- Opening Delimiter -

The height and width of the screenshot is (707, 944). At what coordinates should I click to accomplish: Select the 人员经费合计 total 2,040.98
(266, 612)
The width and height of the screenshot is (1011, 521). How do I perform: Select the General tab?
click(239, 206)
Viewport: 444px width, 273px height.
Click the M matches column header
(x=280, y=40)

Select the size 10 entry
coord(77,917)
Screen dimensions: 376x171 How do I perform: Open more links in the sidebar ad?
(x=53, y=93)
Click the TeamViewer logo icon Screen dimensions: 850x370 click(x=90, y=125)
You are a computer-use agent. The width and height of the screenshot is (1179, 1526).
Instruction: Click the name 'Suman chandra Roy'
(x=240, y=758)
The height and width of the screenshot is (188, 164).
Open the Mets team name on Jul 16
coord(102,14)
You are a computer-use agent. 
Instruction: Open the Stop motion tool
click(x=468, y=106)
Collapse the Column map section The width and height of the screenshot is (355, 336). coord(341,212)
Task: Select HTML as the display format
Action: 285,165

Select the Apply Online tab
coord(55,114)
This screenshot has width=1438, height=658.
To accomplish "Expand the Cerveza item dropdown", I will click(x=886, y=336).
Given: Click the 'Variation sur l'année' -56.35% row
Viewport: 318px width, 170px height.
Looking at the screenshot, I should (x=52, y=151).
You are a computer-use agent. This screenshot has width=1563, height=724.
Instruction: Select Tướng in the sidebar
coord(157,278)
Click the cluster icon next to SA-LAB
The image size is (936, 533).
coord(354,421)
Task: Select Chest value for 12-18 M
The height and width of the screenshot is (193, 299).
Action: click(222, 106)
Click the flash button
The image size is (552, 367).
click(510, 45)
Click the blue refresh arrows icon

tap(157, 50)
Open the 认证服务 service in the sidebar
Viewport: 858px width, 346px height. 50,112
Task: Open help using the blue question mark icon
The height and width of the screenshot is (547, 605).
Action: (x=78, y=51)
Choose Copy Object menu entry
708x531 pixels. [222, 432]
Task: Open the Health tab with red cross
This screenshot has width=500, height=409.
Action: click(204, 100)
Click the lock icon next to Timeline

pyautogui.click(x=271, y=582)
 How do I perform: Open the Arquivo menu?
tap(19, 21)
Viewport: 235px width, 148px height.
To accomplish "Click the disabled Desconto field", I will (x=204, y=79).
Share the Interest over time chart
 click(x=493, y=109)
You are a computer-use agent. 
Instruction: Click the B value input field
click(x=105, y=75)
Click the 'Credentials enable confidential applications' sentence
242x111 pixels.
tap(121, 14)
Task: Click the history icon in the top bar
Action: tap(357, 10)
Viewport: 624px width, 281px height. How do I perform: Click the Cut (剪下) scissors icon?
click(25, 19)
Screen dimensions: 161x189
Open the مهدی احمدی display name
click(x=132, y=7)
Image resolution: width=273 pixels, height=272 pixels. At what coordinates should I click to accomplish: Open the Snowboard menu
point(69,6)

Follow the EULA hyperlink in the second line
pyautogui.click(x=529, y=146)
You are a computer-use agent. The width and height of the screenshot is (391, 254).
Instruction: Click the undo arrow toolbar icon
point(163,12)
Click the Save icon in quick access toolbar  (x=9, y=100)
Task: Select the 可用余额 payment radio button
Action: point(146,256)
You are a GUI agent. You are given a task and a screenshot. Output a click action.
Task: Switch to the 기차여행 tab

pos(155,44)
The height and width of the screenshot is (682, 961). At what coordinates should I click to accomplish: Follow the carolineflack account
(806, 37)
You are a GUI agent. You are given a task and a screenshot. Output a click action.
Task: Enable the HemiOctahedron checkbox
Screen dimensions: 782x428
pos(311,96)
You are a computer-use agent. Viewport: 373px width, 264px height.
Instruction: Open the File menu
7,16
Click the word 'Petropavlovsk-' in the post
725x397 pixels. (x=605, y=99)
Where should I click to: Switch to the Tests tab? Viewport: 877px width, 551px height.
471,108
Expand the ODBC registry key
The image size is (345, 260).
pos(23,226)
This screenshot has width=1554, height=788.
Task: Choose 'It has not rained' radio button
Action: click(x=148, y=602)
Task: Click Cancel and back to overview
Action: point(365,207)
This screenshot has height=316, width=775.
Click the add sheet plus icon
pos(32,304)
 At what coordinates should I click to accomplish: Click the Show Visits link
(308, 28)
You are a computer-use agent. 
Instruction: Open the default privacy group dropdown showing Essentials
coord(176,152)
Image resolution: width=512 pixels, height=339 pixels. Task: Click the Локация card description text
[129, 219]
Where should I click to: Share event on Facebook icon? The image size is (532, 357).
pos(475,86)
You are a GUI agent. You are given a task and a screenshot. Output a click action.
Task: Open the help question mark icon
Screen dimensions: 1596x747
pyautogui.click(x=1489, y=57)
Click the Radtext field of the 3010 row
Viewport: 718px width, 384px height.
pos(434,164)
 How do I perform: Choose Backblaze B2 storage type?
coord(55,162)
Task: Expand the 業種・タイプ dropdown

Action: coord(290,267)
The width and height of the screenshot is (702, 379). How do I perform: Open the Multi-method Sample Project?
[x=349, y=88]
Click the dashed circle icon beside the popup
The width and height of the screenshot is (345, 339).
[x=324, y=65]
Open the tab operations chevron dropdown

- Closing Delimiter -

• [Exercise brief]: Find the lines in the entries above where "computer" occurs, and copy each of them.

• [Reply to the exercise]:
You are a computer-use agent. The width and height of the screenshot is (1179, 1526).
You are a computer-use agent. 
You are a computer-use agent. This screenshot has width=1563, height=724.
You are a computer-use agent. 
You are a computer-use agent. The width and height of the screenshot is (391, 254).
You are a computer-use agent. Viewport: 373px width, 264px height.
You are a computer-use agent. 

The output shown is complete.